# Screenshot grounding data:

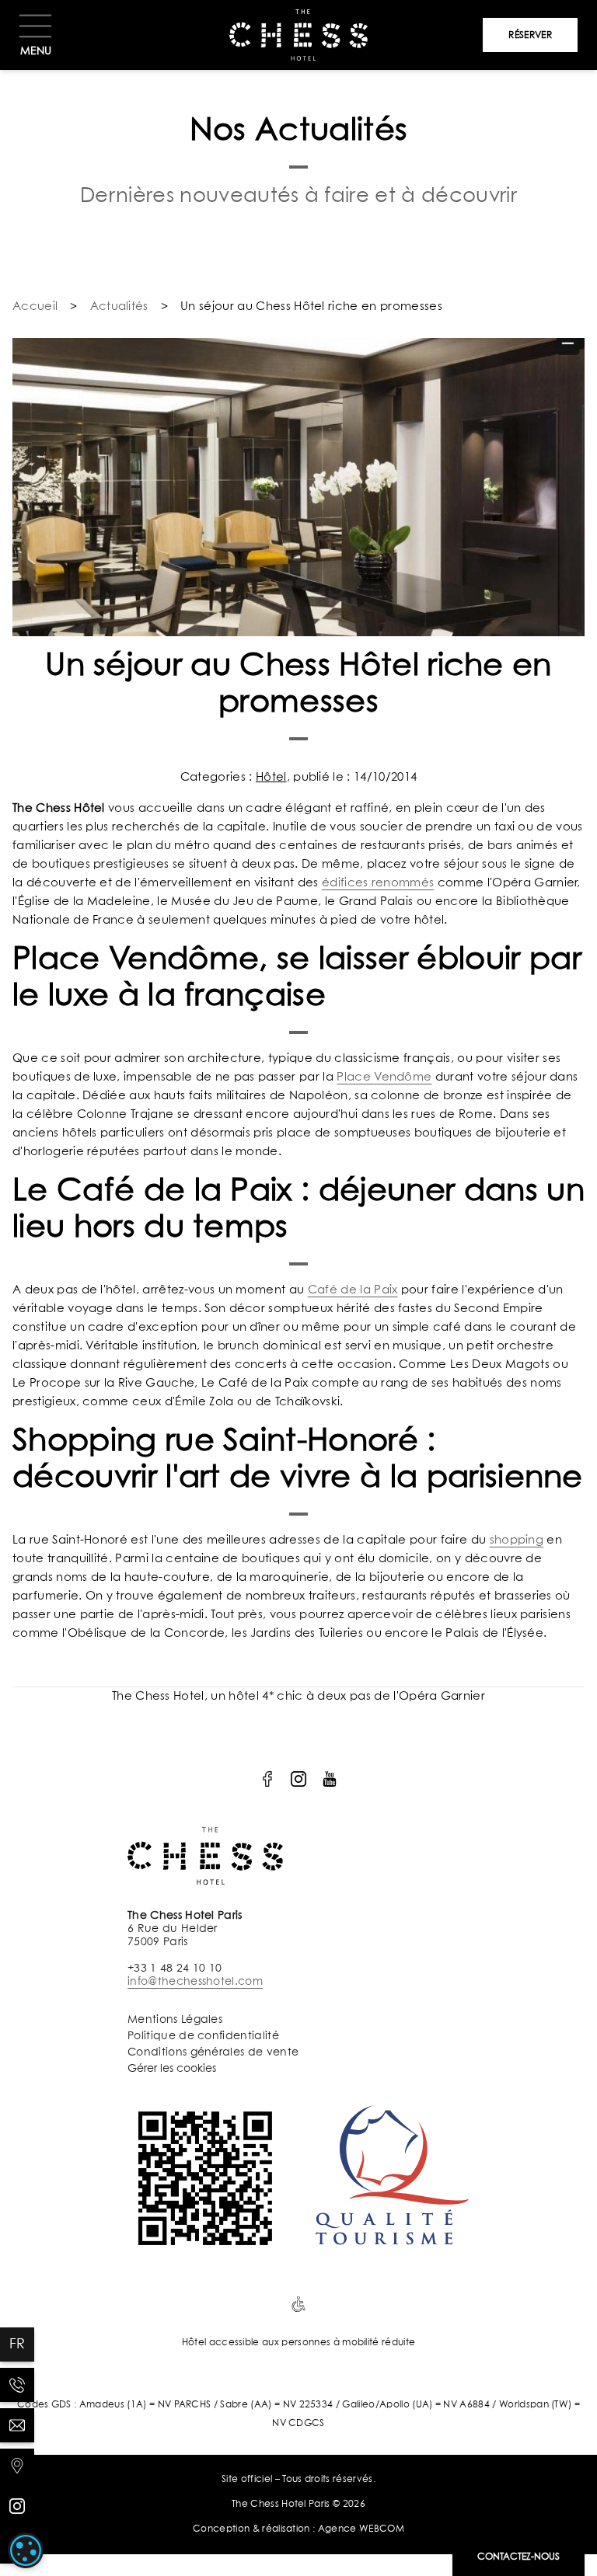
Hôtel (271, 777)
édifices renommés (378, 883)
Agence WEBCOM (361, 2529)
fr (17, 2344)
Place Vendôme (384, 1077)
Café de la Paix (353, 1290)
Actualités (119, 306)
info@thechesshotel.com (195, 1981)
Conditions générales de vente (212, 2052)
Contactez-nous (518, 2557)
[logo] (267, 1779)
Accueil (35, 306)
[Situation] (17, 2466)
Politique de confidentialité (203, 2036)
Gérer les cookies (171, 2068)
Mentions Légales (174, 2019)
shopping (517, 1540)
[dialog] (26, 2550)
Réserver (530, 35)
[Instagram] (17, 2506)
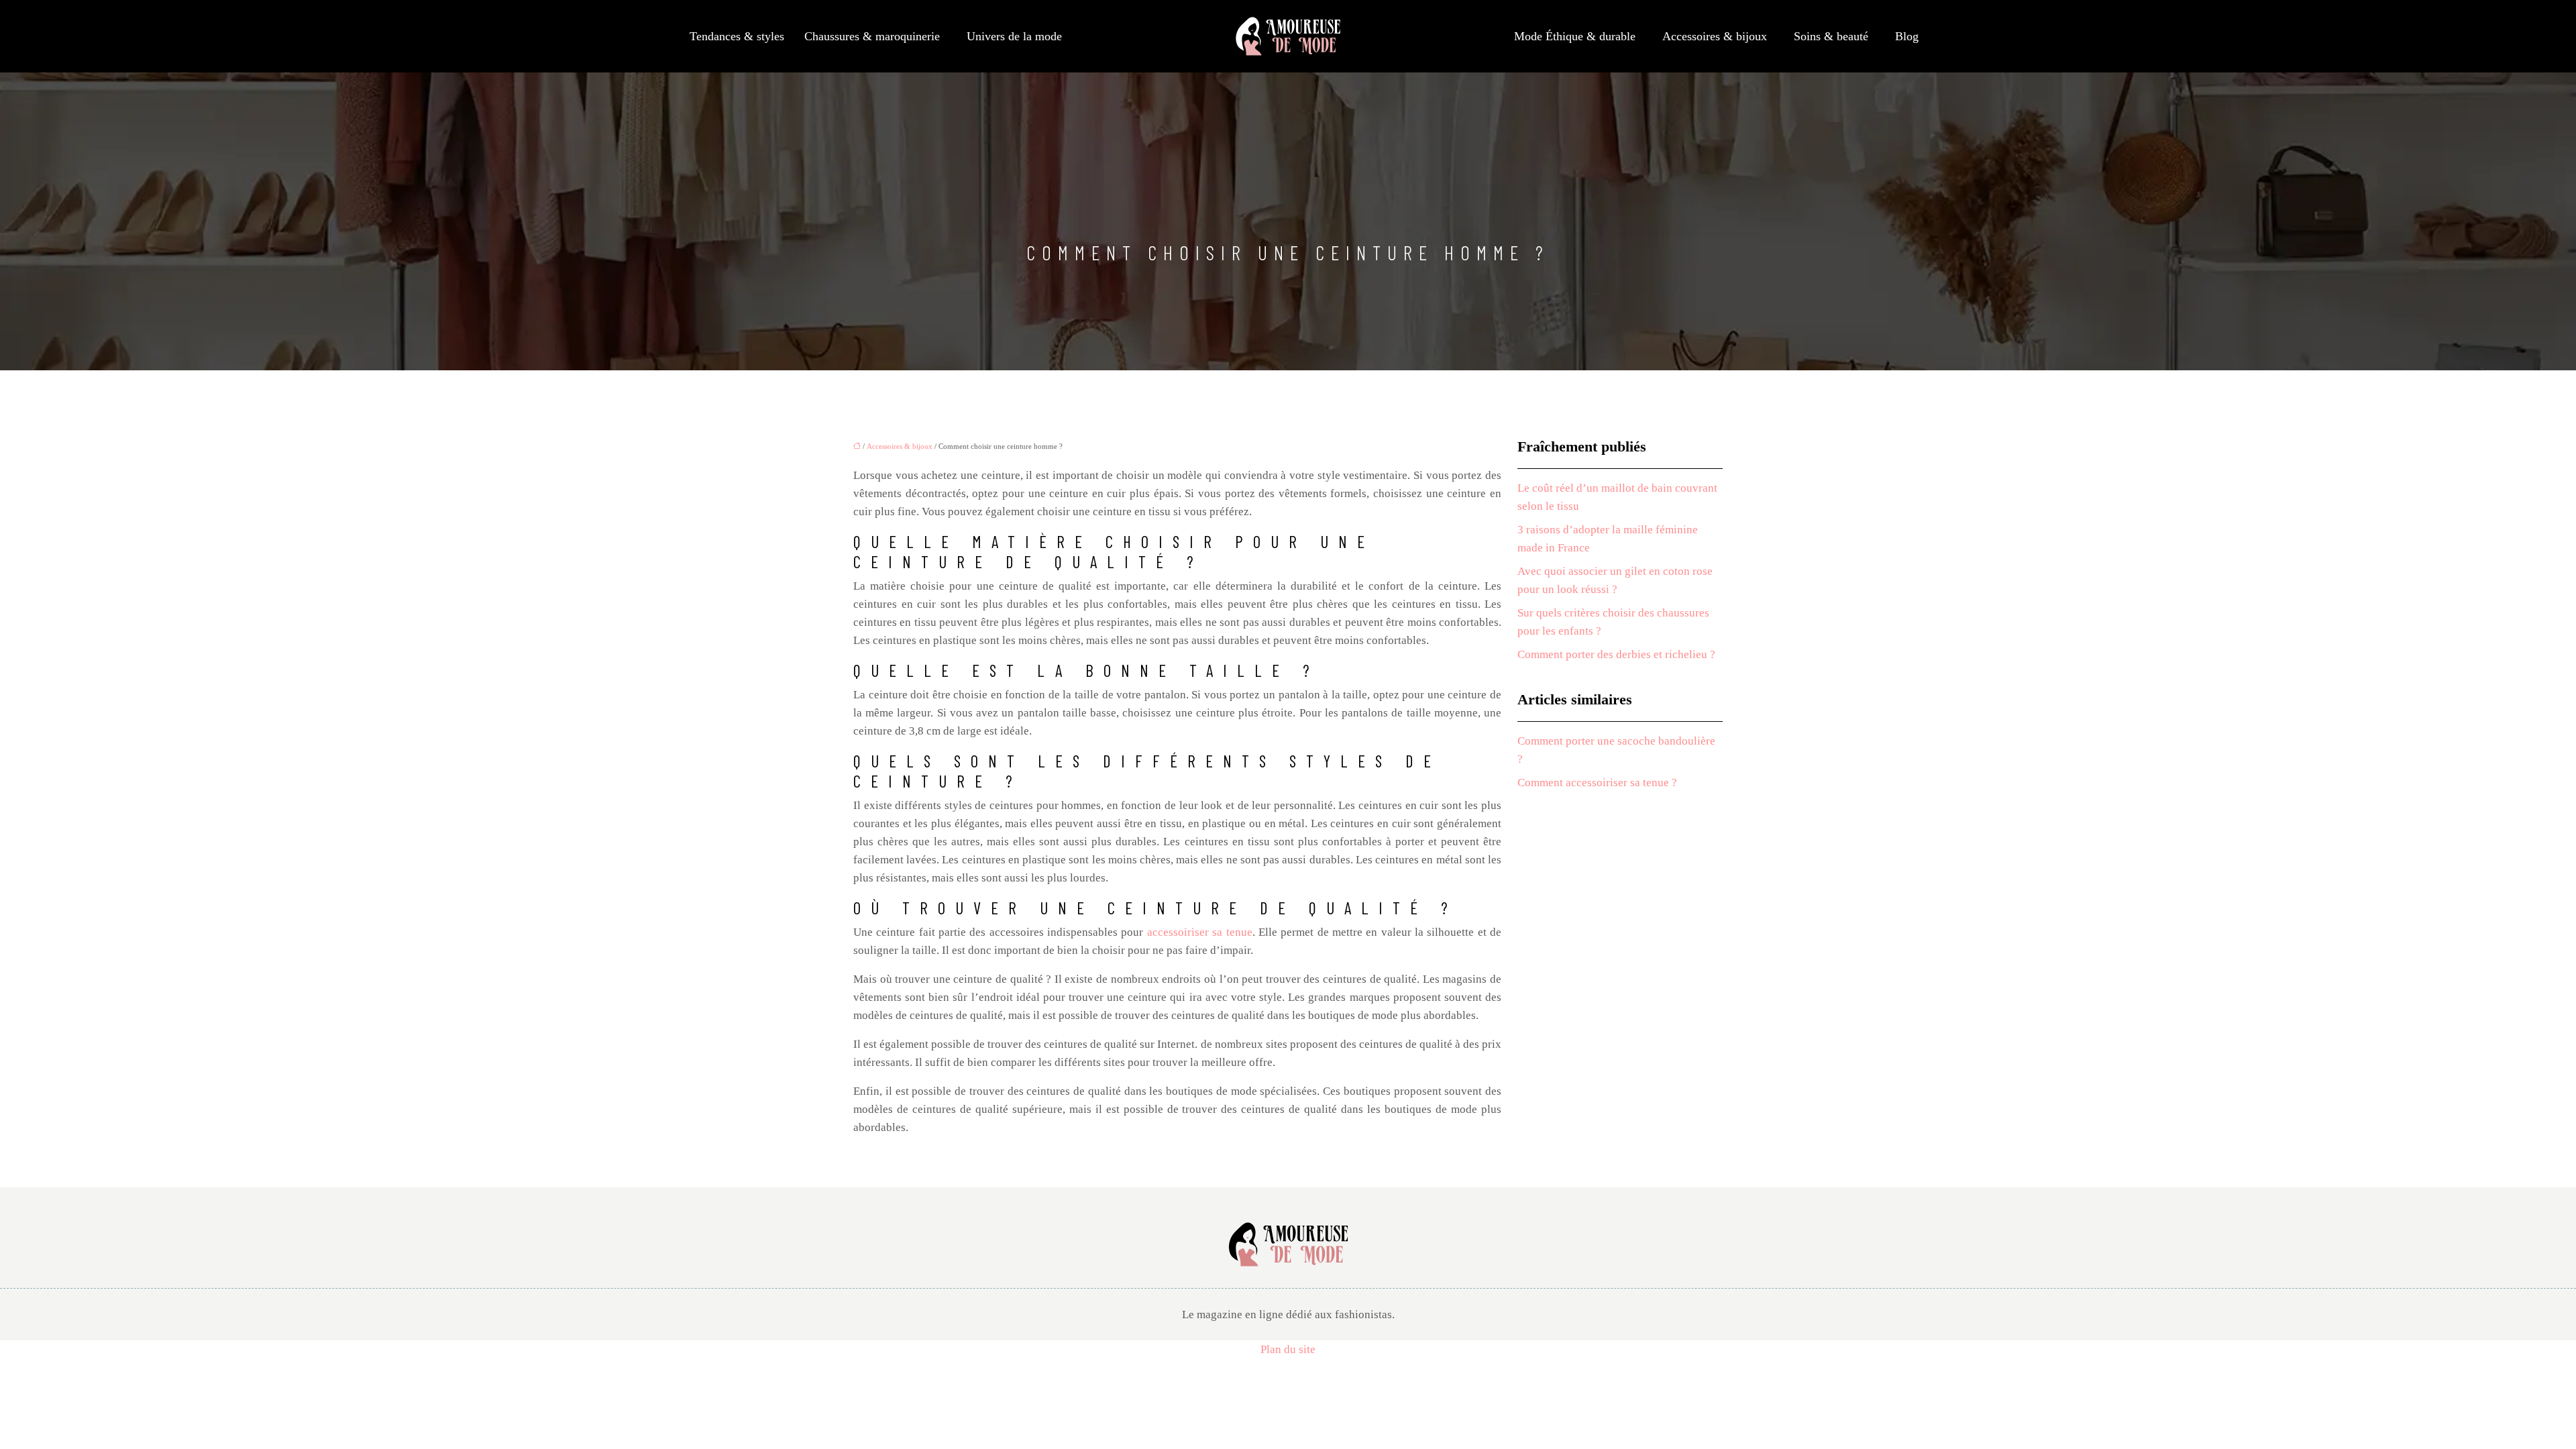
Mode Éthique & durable (1574, 36)
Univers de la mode (1014, 36)
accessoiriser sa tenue (1199, 932)
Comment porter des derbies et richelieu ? (1616, 654)
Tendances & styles (737, 36)
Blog (1907, 36)
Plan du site (1288, 1349)
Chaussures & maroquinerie (872, 36)
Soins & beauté (1831, 36)
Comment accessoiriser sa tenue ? (1597, 782)
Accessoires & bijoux (1714, 36)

# Instructions for the task:
Begin at the line that contains "édifices renommés (378, 883)" and transcribe exactly, and only, each line through the final line of the data above, both included; the pictures do not go in.

# Answer space:
édifices renommés (378, 883)
Agence WEBCOM (361, 2529)
fr (17, 2344)
Place Vendôme (384, 1077)
Café de la Paix (353, 1290)
Actualités (119, 306)
info@thechesshotel.com (195, 1981)
Conditions générales de vente (212, 2052)
Contactez-nous (518, 2557)
[logo] (267, 1779)
Accueil (35, 306)
[Situation] (17, 2466)
Politique de confidentialité (203, 2036)
Gérer les cookies (171, 2068)
Mentions Légales (174, 2019)
shopping (517, 1540)
[dialog] (26, 2550)
Réserver (530, 35)
[Instagram] (17, 2506)
Mode Éthique & durable (1574, 36)
Univers de la mode (1014, 36)
accessoiriser sa tenue (1199, 932)
Comment porter des derbies et richelieu ? (1616, 654)
Tendances & styles (737, 36)
Blog (1907, 36)
Plan du site (1288, 1349)
Chaussures & maroquinerie (872, 36)
Soins & beauté (1831, 36)
Comment accessoiriser sa tenue ? (1597, 782)
Accessoires & bijoux (1714, 36)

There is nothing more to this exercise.